■ ABOUT THIS EXERCISE ■
Take each line of the entries below that contains "Uncheck" and copy it.

■ SOURCE INFORMATION ■
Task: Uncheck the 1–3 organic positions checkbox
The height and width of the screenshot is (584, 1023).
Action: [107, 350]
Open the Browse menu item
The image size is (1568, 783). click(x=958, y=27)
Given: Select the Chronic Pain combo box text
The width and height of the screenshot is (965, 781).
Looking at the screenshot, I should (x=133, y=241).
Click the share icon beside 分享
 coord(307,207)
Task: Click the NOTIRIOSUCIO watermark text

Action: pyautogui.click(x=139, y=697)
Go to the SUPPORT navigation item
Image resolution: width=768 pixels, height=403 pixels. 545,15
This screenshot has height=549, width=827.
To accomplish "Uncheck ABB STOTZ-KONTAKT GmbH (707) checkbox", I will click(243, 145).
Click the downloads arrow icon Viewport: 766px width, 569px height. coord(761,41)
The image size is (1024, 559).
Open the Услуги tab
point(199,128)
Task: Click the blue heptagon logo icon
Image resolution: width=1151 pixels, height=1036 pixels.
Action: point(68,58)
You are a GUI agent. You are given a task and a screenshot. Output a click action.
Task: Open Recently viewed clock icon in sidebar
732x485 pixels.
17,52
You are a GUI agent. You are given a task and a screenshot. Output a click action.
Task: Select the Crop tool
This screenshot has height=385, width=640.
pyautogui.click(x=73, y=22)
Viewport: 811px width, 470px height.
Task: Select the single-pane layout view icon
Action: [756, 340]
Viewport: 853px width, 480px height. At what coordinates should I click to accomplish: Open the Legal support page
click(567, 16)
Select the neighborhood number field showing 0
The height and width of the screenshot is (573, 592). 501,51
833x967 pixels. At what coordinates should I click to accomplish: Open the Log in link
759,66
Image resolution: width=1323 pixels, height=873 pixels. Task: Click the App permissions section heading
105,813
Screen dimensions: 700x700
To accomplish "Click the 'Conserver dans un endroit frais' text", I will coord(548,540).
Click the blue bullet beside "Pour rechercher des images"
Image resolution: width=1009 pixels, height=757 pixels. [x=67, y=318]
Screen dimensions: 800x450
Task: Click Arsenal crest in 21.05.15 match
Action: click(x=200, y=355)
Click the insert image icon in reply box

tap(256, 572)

■ RESULT OF THIS EXERCISE ■
Task: Uncheck the 1–3 organic positions checkbox
To accomplish "Uncheck ABB STOTZ-KONTAKT GmbH (707) checkbox", I will click(243, 145).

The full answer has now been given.